私の母は一言で言うと「嘘をつく人」だと思います。

一般的に、「嘘をつく人」というとあまりいい印象を持たない人が多いでしょう。
ですが私は、嘘をつく母を素晴らしい人だと思っています。理由は、その嘘が人を傷つけるような嘘ではなく、安心させるための嘘だと思うからです。

「あなたは何も心配しないでいい」女手一つで育ててくれた母の言葉を鵜呑みにしていた

私の家は、父と母と私と、飼っている犬の小次郎の一般的な4人家族です。
一般的な家庭ですが、決してお金に余裕があるような家庭ではなく、父はいわゆる亭主関白な人で、母はそんな父を寛大な心で支えるような人だと私は思っています。

そんな亭主関白な父は、私の本当の父ではありません。
父と母は、私が高校一年生の時に再婚しました。

再婚する前まで、母は女手一つで私を育ててくれました。

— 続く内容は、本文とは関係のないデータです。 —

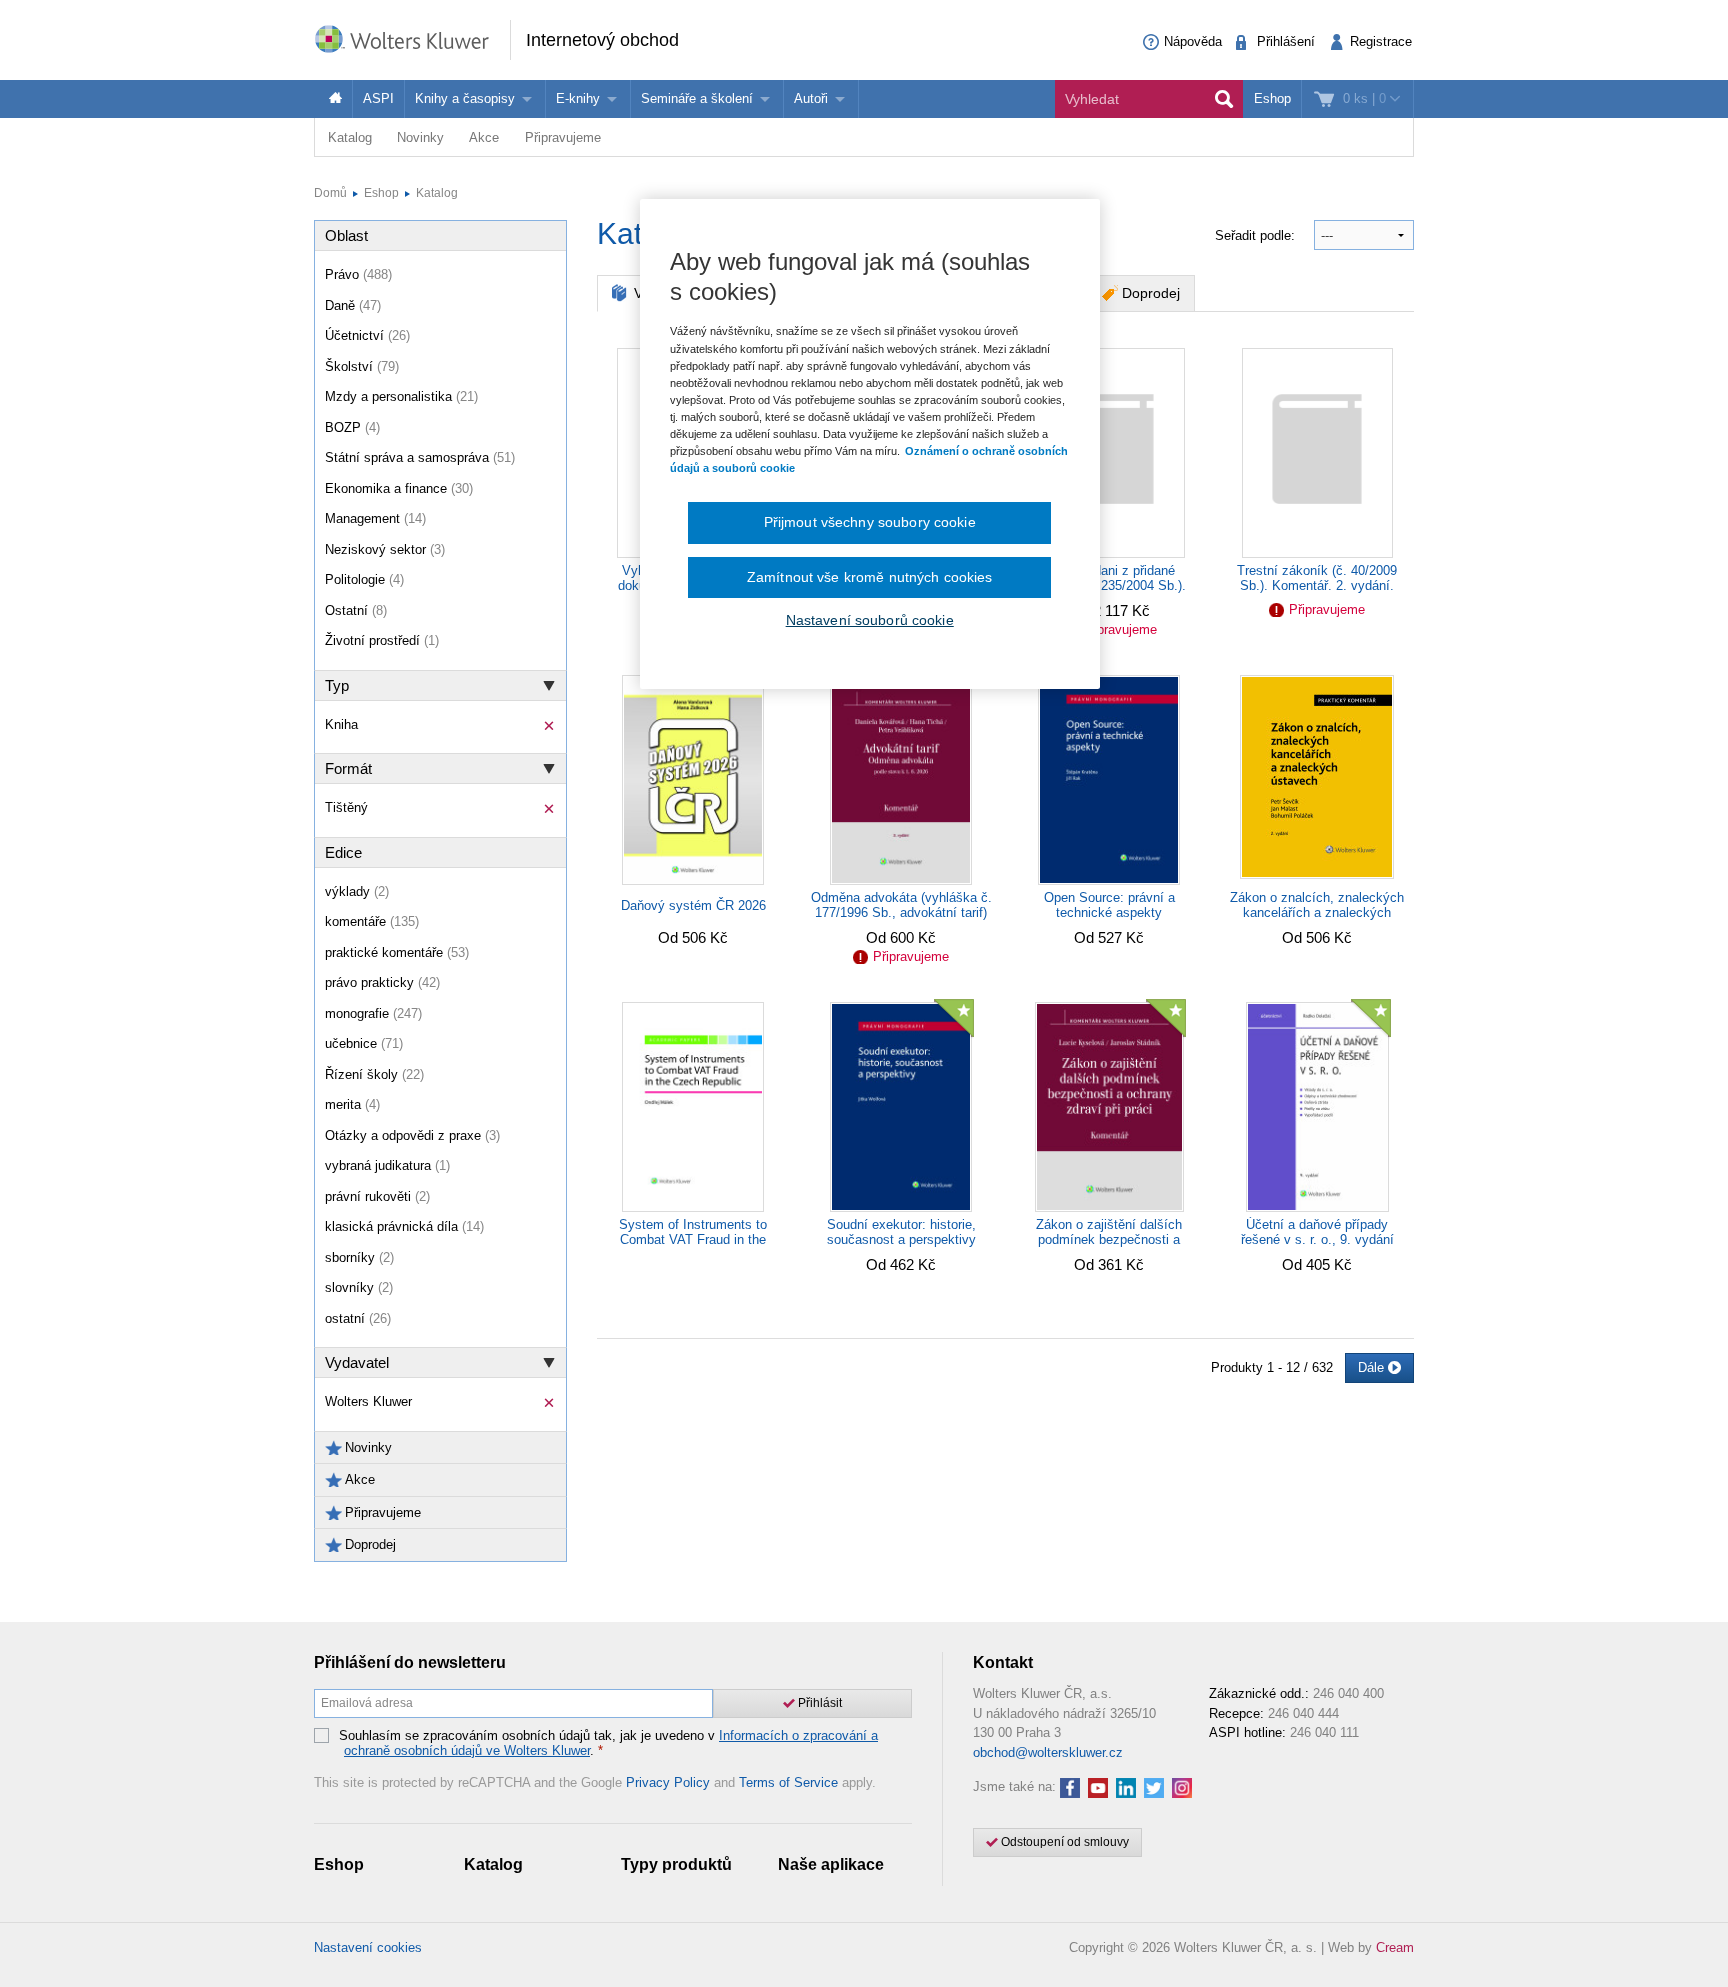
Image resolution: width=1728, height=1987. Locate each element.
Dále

一人で育てるということはきっと金銭的にも心の余裕の面でも、決してゆとりがあるような状態ではなかったと思います。
しかし、母は再婚するまで、そして再婚してから今までも、私に不安を感じさせるようなことは一度もしなかったと思います。

少なくとも、母からの直接的な関わりで私が不安に感じたことは一度もありません。
なぜなら、母はいつでも笑顔で「大丈夫だよ」「あなたは何も心配しないでいいんだよ」
そんなポジティブな言葉をずっと発していたからだと思います。
小さい頃は、もちろんその言葉を鵜呑みにしていました。

「お母さんが言うのだから大丈夫なんだ」と。

うつ病の薬を服用し、体も心もボロボロになるくらい働く母の姿に気づいた中学生時代

しかし、中学生になると、いろいろなことが分かるようになりました。
母がうつ病の薬を服用していたことや、夜中に泣いていたこと、毎日体や心がボロボロになるくらい働いていたこと。

母は私に、そのような姿を見せないようにしていたのだと思います。

そして、中学校になってからも、母は、私が母のそのような姿に気がついたことを知らずに「全然大丈夫だ、何も心配ない」と笑顔で言っていました。
その言葉は嘘だと分かっていても、私はその言葉に何度も何度も救われ、気持ちを落ち着かせることができました。

「それまずいよ!」嫌な顔をして、不安を煽るような言葉を発する大学の友達

そこから私は、嘘の内容によって良し悪しは変わるのではないかと思うようになりました。
嘘は嘘でも、人を安心させるための嘘も良くないのでしょうか。

私は今大学に通っていますが、そこでの人間関係に少し悩みを抱えています。
今、私が仲良くしている子たちは、いいことも悪いことも口に出すことが多い子たちだと私は感じています。
普段その子たちと一緒にいるとすごく楽しいのですが、時々嫌な思いをすることがあります。

それは、不安を煽るようなことを言うからです。
どうして、その人が不安に感じていることを口に出した時に「それまずいよ!」というような追い討ちをかけるような言葉をかけたり、「うわー」などと、あからさまに嫌な顔をして嫌な態度を取ったりするのだろう、と私は思っています。

そんな態度を取っても、その人の不安が軽くなるわけじゃないのに、と。

「きっと大丈夫」「乗り越えられる」大丈夫じゃなかったとしてもそんな「嘘」なら

私はが今までの生活であまり不安を感じてこなかったのは、母が不安を感じさせるような言葉をかけなかったからだったのだ、とそこで気が付きました。
私は母のそのような言葉の「嘘」に、何度も心が軽くなる思いをしました。

だから私は、その子たちに、指摘という形で不安を煽るのではなく、その子たちが不安を打ち明けた時や、自分も含めたその子たちが、何か不安に思っている時には、「きっと大丈夫だ」と、「乗り越えられる」と、大丈夫じゃなかったとしても「嘘」をつくという手段も心を軽くするという面では有効だと思っています。

そして、私は成人した今でも、安心させてくれるような「嘘」をつく母に何度も救われ、今では母は私の誇りであり、憧れです。